Nineteen year-old Rachelle McCaffrey says she wants to stay on this side of the jail cell, because two years ago she had a scarry look from the other side.

"You see how nasty it is," McCaffrey says as she shows us the jail cell.

McCaffrey stayed in this bed here in the Ocean Springs jail for a week.

Her boyfriend at the time was convicted of burglarizing two vehicles.

While police believe she was not directly involved, she was still arrested and charged because she was there at the time and did nothing to stop him.

McCaffrey was facing four years behind bars then she found the Pre-Trial Diversion Program.

McCaffrey says it has changed her life.

"I used to stay out late at night. Now I'm normally in bed by 11 o'clock. I feel whole lot better. My day goes better. My conversations with people are a lot better. I don't feel as grumpy. I'm getting my sleep. I feel alive, I feel actually like a person, instead of a night-walker," McCaffrey says.

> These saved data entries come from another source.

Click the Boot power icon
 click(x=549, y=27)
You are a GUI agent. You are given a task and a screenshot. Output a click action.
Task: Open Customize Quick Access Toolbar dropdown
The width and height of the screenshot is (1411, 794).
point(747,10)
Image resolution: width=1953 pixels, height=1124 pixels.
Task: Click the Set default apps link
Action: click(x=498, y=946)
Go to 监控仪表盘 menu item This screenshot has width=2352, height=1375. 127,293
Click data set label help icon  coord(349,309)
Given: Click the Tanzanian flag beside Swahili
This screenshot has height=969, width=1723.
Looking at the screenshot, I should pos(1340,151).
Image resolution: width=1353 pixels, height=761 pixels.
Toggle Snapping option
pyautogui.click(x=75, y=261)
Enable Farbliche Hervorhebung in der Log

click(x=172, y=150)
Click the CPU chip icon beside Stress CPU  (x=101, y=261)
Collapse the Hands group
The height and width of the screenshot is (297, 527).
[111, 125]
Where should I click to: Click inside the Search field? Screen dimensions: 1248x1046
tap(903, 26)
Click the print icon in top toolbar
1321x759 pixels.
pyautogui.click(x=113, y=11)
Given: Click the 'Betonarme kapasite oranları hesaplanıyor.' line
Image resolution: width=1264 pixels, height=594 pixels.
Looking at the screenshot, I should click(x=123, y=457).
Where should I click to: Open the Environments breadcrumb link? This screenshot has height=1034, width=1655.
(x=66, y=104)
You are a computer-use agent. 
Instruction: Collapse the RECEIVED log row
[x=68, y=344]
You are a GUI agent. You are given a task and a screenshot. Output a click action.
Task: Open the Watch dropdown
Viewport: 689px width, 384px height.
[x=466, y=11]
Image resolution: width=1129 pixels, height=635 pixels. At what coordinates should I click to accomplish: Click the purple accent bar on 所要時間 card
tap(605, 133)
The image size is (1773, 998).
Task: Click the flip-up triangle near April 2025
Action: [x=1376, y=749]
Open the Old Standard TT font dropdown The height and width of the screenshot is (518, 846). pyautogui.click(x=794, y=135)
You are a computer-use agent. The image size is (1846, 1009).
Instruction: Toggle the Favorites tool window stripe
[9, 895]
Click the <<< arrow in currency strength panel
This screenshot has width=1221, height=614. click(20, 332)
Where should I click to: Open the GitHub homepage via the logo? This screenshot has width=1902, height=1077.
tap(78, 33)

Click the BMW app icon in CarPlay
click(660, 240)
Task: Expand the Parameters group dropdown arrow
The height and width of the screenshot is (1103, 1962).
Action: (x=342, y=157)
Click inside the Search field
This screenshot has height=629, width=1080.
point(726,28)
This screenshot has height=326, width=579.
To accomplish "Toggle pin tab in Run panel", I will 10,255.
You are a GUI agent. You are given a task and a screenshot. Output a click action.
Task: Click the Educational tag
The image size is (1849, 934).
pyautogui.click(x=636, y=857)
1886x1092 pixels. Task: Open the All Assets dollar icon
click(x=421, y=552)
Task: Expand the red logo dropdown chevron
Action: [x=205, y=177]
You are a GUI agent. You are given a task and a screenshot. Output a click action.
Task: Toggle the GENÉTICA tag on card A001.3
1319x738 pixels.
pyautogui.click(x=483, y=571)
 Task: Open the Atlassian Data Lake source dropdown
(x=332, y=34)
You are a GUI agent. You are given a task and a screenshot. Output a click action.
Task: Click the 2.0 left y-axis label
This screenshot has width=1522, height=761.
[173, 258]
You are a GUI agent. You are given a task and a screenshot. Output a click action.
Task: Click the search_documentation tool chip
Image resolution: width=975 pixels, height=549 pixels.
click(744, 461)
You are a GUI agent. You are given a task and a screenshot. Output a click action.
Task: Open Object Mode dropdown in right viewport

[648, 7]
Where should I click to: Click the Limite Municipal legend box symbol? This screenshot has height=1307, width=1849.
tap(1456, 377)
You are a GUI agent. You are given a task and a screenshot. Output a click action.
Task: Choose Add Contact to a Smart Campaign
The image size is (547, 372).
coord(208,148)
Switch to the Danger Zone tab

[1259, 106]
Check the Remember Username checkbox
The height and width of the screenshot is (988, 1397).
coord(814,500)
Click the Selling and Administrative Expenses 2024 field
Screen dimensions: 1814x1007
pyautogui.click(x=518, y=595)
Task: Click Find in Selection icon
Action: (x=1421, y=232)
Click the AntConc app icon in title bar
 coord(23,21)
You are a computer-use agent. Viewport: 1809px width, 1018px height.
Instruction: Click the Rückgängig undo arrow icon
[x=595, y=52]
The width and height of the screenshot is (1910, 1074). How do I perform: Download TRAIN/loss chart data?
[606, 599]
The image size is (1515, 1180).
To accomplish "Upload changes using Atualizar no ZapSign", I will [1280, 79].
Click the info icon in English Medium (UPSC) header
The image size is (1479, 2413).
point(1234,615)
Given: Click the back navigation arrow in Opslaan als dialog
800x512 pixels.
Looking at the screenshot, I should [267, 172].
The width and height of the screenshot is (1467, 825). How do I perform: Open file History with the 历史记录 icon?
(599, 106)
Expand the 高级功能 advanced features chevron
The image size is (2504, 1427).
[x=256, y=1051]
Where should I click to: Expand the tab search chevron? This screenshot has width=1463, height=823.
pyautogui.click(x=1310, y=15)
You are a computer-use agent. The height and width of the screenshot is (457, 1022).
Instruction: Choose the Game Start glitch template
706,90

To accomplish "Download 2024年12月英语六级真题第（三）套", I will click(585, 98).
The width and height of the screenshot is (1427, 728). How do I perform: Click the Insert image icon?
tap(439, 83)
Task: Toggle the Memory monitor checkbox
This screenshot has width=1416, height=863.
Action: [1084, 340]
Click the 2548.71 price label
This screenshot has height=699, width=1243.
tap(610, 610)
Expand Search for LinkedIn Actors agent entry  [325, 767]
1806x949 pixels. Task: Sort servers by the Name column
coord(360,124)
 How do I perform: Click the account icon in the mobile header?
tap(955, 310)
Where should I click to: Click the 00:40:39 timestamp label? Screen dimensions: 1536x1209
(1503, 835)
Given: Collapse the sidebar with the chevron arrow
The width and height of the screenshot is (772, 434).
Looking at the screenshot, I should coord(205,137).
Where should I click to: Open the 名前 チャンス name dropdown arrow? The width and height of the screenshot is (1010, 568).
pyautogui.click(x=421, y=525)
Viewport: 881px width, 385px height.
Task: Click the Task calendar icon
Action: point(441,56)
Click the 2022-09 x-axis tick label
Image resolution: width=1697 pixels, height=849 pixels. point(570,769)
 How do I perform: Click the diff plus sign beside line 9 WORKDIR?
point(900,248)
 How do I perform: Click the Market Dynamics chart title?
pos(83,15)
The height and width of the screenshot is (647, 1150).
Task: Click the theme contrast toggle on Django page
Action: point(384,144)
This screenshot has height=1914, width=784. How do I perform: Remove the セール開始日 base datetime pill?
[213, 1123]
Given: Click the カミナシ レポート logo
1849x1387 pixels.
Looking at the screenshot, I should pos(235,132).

But McCaffrey isn't the only person on this Pre-Trial Diversion Program.

Officials say more than 100 first-offenders in Jackson County are on the program right now.

They hope to add another 100 by the end of the year.

"It gives an 18, 19, 25 year old a second chance or even a 40 year old that's never been in trouble before. Instead of ruining their life and going to jail, or going into a probation program that will stay on their record forever, they get to come out of this with nothing on their record," Pre-Trial Diversion Director Mark Spicer says.

Spicer says in order for clients to complete the program, they must take random drug-tests, work or study full-time, get a GED, take rehabilitation classes weekly, and report all contact with law-enforcement.

McCaffrey says she's doing all of these things.

Now, she can look into what used to be her future and know it's all in the past.